RandomizedTopology generates a random topology per channel. By random topology we mean a node is connected to any other co-channel nodes with some edge probability.

func NewRandomizedTopology added in v0.14.0

func NewRandomizedTopology(nodeID flow.Identifier, logger zerolog.Logger, edgeProb float64, state protocol.State) (*RandomizedTopology, error)

NewRandomizedTopology returns an instance of the RandomizedTopology.

func (RandomizedTopology) GenerateFanout added in v0.14.0

func (r RandomizedTopology) GenerateFanout(ids flow.IdentityList, channels network.ChannelList) (flow.IdentityList, error)

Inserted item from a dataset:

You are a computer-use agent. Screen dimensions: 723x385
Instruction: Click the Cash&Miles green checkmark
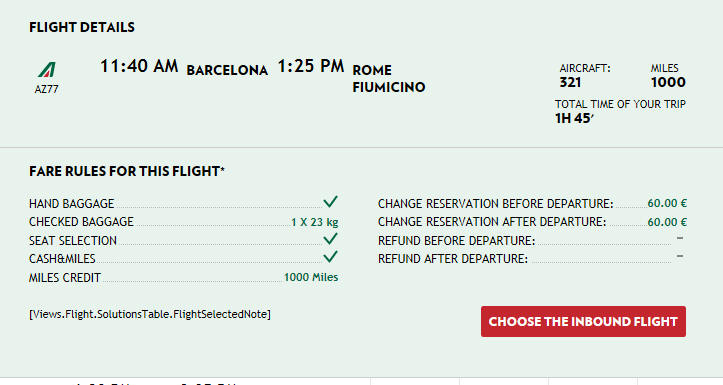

GenerateFanout receives IdentityList of entire network and constructs the fanout IdentityList of this instance. A node directly communicates with its fanout IdentityList on epidemic dissemination of the messages (i.e., publish and multicast). Independent invocations of GenerateFanout on different nodes collaboratively must construct a cohesive connected graph of nodes that enables them talking to each other. This should be done with a very high probability in randomized topology.

type TopicBasedTopology

type TopicBasedTopology struct {
	// contains filtered or unexported fields
}

TopicBasedTopology is a deterministic topology mapping that creates a connected graph component among the nodes involved in each topic.

func NewTopicBasedTopology

func NewTopicBasedTopology(nodeID flow.Identifier, logger zerolog.Logger, state protocol.State) (*TopicBasedTopology, error)

NewTopicBasedTopology returns an instance of the TopicBasedTopology.

func (TopicBasedTopology) GenerateFanout

func (t TopicBasedTopology) GenerateFanout(ids flow.IdentityList, channels network.ChannelList) (flow.IdentityList, error)

GenerateFanout receives IdentityList of entire network and constructs the fanout IdentityList of this instance. A node directly communicates with its fanout IdentityList on epidemic dissemination of the messages (i.e., publish and multicast). Independent invocations of GenerateFanout on different nodes collaboratively must construct a cohesive connected graph of nodes that enables them talking to each other.